La publication cette semaine d'un
sondage Léger sur les intentions électorales des Québécoises et des Québécois
nous rappelle que des élections se tiendront au Québec en octobre 2022. Le
resserrement du vote à l'égard de la Coalition avenir Québec de François
Legault au profit du parti conservateur d'Éric Duhaime fait illusion.
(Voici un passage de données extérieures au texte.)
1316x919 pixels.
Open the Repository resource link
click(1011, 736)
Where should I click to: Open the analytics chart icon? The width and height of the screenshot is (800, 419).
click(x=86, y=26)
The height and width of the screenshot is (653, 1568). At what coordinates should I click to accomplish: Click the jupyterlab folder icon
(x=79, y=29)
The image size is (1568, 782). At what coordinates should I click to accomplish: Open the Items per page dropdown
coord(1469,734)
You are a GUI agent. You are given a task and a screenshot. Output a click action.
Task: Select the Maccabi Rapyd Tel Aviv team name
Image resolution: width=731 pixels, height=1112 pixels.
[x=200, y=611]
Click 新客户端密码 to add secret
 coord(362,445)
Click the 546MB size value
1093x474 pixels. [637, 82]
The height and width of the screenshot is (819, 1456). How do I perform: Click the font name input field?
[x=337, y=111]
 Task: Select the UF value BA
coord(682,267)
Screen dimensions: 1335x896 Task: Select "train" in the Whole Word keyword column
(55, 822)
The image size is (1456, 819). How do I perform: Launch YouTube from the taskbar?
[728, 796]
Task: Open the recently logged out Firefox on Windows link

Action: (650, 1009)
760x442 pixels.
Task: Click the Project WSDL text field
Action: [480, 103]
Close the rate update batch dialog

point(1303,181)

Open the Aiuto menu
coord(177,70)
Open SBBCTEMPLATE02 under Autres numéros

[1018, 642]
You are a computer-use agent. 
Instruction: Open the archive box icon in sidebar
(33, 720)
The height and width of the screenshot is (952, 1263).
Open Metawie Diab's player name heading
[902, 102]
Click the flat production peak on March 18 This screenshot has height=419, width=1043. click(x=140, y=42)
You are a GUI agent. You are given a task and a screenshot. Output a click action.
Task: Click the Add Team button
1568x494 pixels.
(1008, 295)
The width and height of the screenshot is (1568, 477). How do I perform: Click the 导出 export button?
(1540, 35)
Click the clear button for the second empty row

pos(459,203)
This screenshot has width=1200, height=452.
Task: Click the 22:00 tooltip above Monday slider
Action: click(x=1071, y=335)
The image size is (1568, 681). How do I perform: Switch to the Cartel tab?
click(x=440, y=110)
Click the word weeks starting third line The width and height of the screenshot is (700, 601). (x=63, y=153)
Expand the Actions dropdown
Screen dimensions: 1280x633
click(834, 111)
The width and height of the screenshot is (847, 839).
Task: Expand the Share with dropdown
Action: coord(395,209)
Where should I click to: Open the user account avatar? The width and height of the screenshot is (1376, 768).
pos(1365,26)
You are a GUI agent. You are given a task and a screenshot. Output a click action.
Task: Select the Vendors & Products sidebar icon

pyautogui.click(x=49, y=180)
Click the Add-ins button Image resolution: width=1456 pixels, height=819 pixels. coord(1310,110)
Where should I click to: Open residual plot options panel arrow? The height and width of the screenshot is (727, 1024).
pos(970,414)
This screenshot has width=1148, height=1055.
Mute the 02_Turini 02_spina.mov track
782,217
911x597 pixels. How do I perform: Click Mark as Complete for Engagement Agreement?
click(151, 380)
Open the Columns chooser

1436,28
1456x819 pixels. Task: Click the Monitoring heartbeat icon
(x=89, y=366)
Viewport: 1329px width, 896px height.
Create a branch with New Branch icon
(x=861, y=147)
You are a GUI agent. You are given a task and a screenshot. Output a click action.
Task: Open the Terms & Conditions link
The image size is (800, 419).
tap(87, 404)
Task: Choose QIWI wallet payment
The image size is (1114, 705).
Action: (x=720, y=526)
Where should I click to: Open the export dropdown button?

Les
commentateurs politiques veulent y voir une course alors que dans les faits
François Legault et son parti voguent tranquillement, toujours selon ce
sondage, vers une réélection avec une plus forte majorité que celle acquise
lors de l'élection de 2018. Quelques réflexions empiriques sur l'état des lieux
électoral au Québec en ce temps de pandémie.
Il n'y en
aura pas de facile
Depuis les années 1960 alors que
le vent de la Révolution tranquille soufflait sur le Québec que la génération
de baby-boomers, enhardit par l'enthousiasme des trente glorieuses, attribuait
à la politique un sens de noblesse qui
s'est perdu depuis lors. Notre rapport à la politique s'est détérioré et nous
ne pensons plus majoritairement que c'est l'un des meilleurs véhicules pour
améliorer la société dans laquelle nous vivons. Il faut dire que cette
détérioration du politique s'est lentement insinuée dans notre vie dans le sillage
de la professionnalisation de la politique et de la lente émergence d'une
démocratie d'opinion dominée par les sondages, les statistiques, les courbes et
le traitement médiatique faisant des élections l'équivalent d'une course de
chevaux avec ses favoris, ses gagnants et ses perdants. C'est cet héritage sous
fond de pandémie et en présence d'un ras-le-bol généralisé qui servira de toile
de fond à la prochaine élection québécoise. Les Legault, Anglade, Nadeau-Dubois,
St-Pierre Plamondon et Duhaime auront fort à faire pour mobiliser le Québec et
le convaincre d'aller aux urnes pour de bonnes raisons. On risque plutôt de
voter contre quelque chose, contre quelqu'un ou encore pire refuser de voter.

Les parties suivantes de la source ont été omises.